If you are not yet sure which kind of healing you are praying for at all — body, heart, mind, or something underneath all three — start at the map: Healing Scriptures, Sorted by the Kind of Healing You Need Tonight. It will point you to the right room.
Before you ask Him again
You came to this page hollow, maybe — asking and asking and no longer sure who was on the other end. I hope the twenty verses gave you back a face. Here is the truest thing I know about praying for healing: the strength of the prayer was never the strength of your believing. It was the character of the One you were asking. He named Himself Healer. He has not changed. His face, in Jesus, is moved with compassion and reaches toward the very thing others would not touch. His heart bends toward the broken, and His final word over you is wholeness — even if this life does not deliver all of it. Remember Him. Then ask. The asking is so much easier once you know whose name you are saying.
If you want to keep the Healer’s name somewhere you can see it — by the bed, on the mirror, in the bag for the next appointment — I made you a free printable of who He is, to read before you ask Him for anything.
→ Get the free Healer’s Name Card — 8 KJV verses on who God is, to steady your trust before the asking begins. No cost; it is yours.

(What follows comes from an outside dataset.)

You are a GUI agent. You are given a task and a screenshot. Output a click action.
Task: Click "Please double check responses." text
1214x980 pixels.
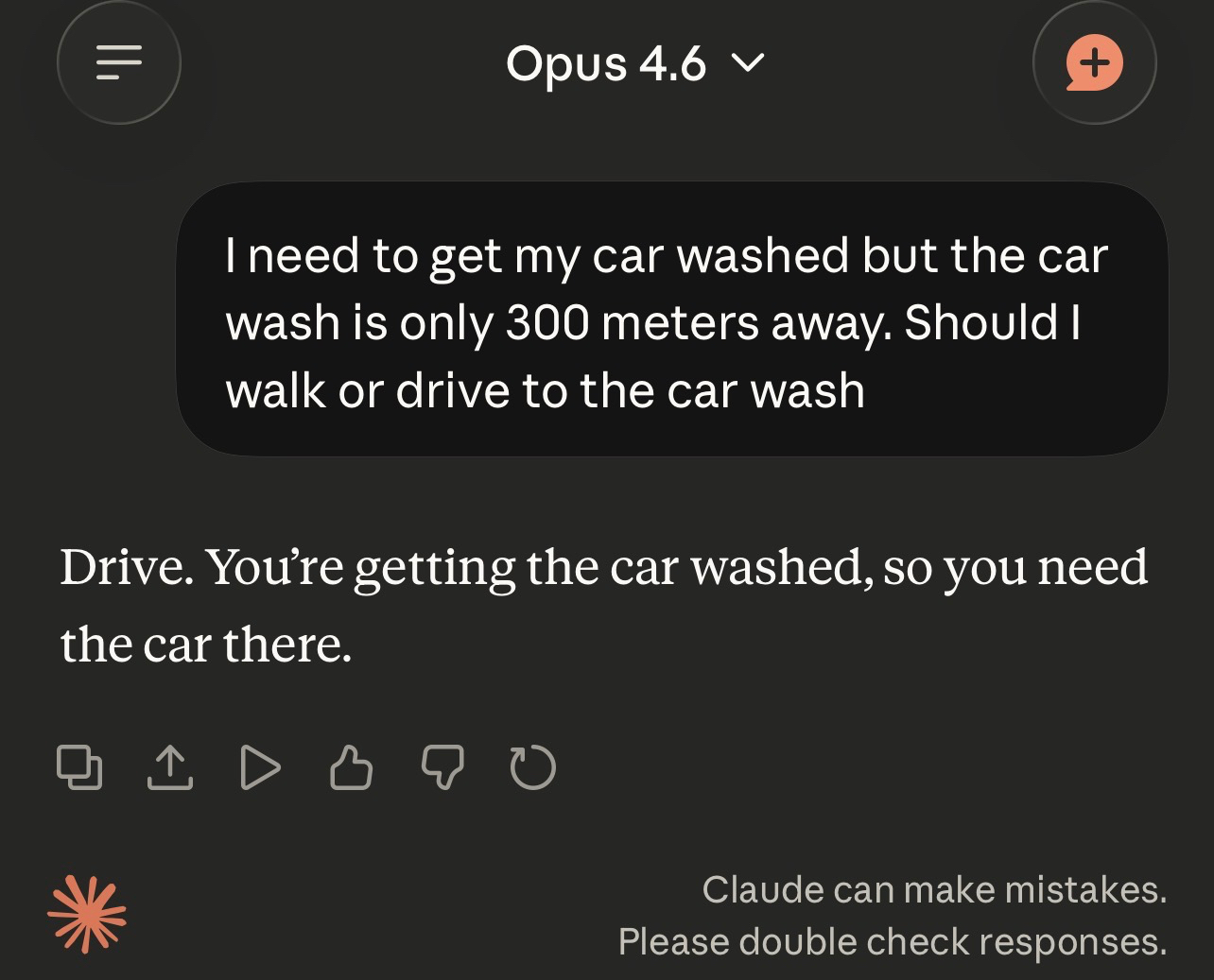893,941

And if you want a place to keep meeting Him daily — to remember His name, bring Him your asking, and write down over time what the Healer is doing in you — our Stilling Waves devotional journal was built for exactly this kind of slow, honest faith. See the journal here.
Frequently asked questions
What scripture says that God is a healer?
The clearest is Exodus 15:26, where God names Himself: “I am the LORD that healeth thee” — in Hebrew, Jehovah-Rapha. Psalm 103:3 adds “who healeth all thy diseases,” Psalm 147:3 “he healeth the broken in heart,” and Matthew 4:23 shows Jesus “healing all manner of sickness.” Across the whole Bible, healing is presented as part of God’s character and name, not merely something He occasionally does.
What does “Jehovah-Rapha” mean, and is it in the Bible?
Jehovah-Rapha means “the LORD who heals.” It comes directly from Exodus 15:26, where the Hebrew word rapha (“to heal”) describes God. The compound name “Jehovah-Rapha” is drawn out of that verse the way “Jehovah-Jireh” (“the LORD will provide”) is drawn from Genesis 22 — it is a true biblical name for God, even though you will not find it printed as a single phrase in the KJV text itself.
Why focus on who God is instead of asking Him to heal?
Because faith is confidence in a Person, not in a guaranteed outcome — and when the One you are praying to has gone vague, even a well-worded prayer has nowhere to land. Remembering God’s healing name, nature, and heart rebuilds trust in the One you are asking, which is the ground every healing prayer stands on. The asking comes more easily, and rests more securely, once you know whose name you are saying.
If God is a healer, why hasn’t He healed me?
This is the most honest and painful question on the page, and it deserves an honest answer: that God is a healer by name and nature does not mean every body is healed in this life. Healing is real and good to ask for; God’s healing heart is real. Yet some of us pray from inside illness that does not lift, and Scripture does not shame us for it — it holds out a larger healing (Revelation 21:4) that is certain even when this life’s is not. God’s nearness in the suffering (Psalm 34:18) is not a lesser answer. And please keep your doctor and your treatment; remembering the Healer and trusting the physicians He provides are not rivals. None of this is medical advice.
Is it right to call God “my healer” personally?
Yes. While Exodus 15:26 says “the LORD that healeth thee,” addressed to all His people, making it personal — “God is my healer” — is exactly the faith the verse invites. It is your own heart receiving a truth God has spoken over His people. Say it gladly, holding it as a confession of trust in His character rather than a guarantee of a particular outcome.